Opera anche una condizione tecnica della riproduzione sociale. La competenza degli imprenditori che sono premiati dal mercato è un’attività specifica all’impresa familiare. È acquisita con l’esperienza e consiste in una serie di abilità particolari sviluppate sia con l’educazione familiare sia con la pratica nell’impresa. D’altra parte la scelta delle tecniche è una prerogativa dell’imprenditore, che l’esercita per estrarre il plusvalore e accumulare il proprio capitale. L’esperienza storica insegna che i processi di meccanizzazione stimolati dall’accumulazione tendono a dequalificare il lavoro manuale e a impoverire le abilità dei lavoratori (Braverman, 1974; Marglin, 1974; 1991; Gordon, Edwards e Reich, 1982). I dipendenti sono privati di ogni abilità specifica all’impresa. In queste condizioni è socialmente efficiente assegnare il controllo produttivo agli imprenditori (Grossman e Hart, 1986; Hart e More, 1990). In altre parole, mentre la struttura di governo dell’accumulazione basata sul mercato tende ad attribuire il controllo agli imprenditori più efficienti, il regime di proprietà concentrata abilita questi ultimi a scegliere le tecniche che favoriscono e giustificano il loro controllo (Pagano, 1991a; 1991b; Pagano e Rowthorn, 1994).

La stabilità istituzionale del capitalismo classico è assicurata proprio da questa azione di rinforzo che il regime di proprietà concentrata e la struttura di governo basata sul mercato esercitano l’uno sull’altra. E tuttavia il processo d’accumulazione così sostenuto genera a lungo andare le condizioni del cambiamento istituzionale. La storia ha provato che il capitalismo classico è instabile nel lunghissimo periodo. Il suo collasso finale è stato causato da tre tendenze principali: la crescita della ricchezza personale, la crescita delle dimensioni delle imprese e la crescita del movimento operaio.

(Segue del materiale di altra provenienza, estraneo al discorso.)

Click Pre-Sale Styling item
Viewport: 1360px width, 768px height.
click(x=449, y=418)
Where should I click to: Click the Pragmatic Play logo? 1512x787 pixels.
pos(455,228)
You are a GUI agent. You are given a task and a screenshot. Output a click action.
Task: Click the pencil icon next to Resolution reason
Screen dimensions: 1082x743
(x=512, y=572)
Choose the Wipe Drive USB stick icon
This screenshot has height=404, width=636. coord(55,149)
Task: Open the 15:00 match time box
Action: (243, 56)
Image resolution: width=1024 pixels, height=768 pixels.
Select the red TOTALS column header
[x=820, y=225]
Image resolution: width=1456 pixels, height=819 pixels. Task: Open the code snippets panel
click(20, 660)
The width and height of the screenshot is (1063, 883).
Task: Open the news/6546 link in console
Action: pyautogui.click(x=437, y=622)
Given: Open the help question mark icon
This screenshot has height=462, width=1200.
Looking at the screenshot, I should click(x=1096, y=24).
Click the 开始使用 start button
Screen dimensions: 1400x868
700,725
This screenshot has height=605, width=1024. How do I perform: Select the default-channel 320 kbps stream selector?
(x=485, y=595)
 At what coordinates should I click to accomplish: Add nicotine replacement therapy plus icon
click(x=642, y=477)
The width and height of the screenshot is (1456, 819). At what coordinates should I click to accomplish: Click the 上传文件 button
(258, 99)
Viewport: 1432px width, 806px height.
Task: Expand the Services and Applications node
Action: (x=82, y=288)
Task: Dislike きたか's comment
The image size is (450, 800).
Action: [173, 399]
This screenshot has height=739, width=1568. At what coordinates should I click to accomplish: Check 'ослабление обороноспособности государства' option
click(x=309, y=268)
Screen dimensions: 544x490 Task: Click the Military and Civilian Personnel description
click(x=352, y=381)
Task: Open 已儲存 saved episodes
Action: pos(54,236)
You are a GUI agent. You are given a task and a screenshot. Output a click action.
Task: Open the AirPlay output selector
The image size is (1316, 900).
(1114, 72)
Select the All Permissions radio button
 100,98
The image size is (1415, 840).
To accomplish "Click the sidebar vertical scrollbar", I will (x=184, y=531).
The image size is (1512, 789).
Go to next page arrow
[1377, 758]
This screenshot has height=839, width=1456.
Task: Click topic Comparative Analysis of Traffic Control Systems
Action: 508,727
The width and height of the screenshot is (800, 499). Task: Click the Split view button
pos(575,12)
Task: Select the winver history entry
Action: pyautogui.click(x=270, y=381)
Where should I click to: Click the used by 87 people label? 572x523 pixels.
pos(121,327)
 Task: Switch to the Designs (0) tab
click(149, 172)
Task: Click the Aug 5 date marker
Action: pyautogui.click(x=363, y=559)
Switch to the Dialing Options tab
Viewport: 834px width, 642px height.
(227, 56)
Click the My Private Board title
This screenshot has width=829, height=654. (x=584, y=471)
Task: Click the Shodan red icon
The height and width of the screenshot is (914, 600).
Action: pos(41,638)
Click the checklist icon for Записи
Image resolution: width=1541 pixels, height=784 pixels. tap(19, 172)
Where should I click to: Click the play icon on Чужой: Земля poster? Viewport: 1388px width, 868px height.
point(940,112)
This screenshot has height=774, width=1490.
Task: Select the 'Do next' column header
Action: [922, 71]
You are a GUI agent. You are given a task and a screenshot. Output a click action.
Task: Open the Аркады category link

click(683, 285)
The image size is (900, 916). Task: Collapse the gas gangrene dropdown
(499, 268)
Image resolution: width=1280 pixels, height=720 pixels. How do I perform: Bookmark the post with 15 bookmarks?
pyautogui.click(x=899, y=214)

Le grandi fortune accumulate in uno sviluppo secolare inducono i capitalisti a diversificare il rischio. Da una parte le imprese familiari o personali tendono a trasformarsi in società per azioni. D’altra i capitalisti individuali tendono a investire la ricchezza finanziaria in molte imprese. Così si forma una classe di capitalisti finanziari che specializzano le proprie competenze nella gestione di portafoglio.

La crescita delle imprese, che si verifica attraverso intensi processi di concentrazione e centralizzazione (Marx, 1964, I), porta all’espansione delle gerarchie interne. L’educazione familiare non è più sufficiente per addestrare gli imprenditori. Inoltre il vecchio meccanismo di selezione è esposte alle tare ereditarie e alle dispute familiari (Barca, 1994b). Le abilità imprenditoriali diventano sempre più specifiche con lo sviluppo delle imprese e la formazione delle capability aziendali, e diventano acquisibili solo attraverso una lunga esperienza di carriera nelle gerarchie interne. Ciò porta alla formazione di una classe di manager che si specializzano nella gestione delle organizzazioni, dell’attività produttiva e delle decisioni d’investimento reale. Così accade che quella della società per azioni risulta esser la forma più efficiente di struttura proprietaria nelle grandi imprese. È la più efficace nel garantire la formazione delle abilità manageriali, in quanto consente ai manager di crescere senza dover sottostare all’arbitrarietà di un proprietario. Ma è la più efficace anche nell’assicurare lo svolgimento delle funzioni selettiva e disciplinare, come si mostrerà nel prossimo paragrafo.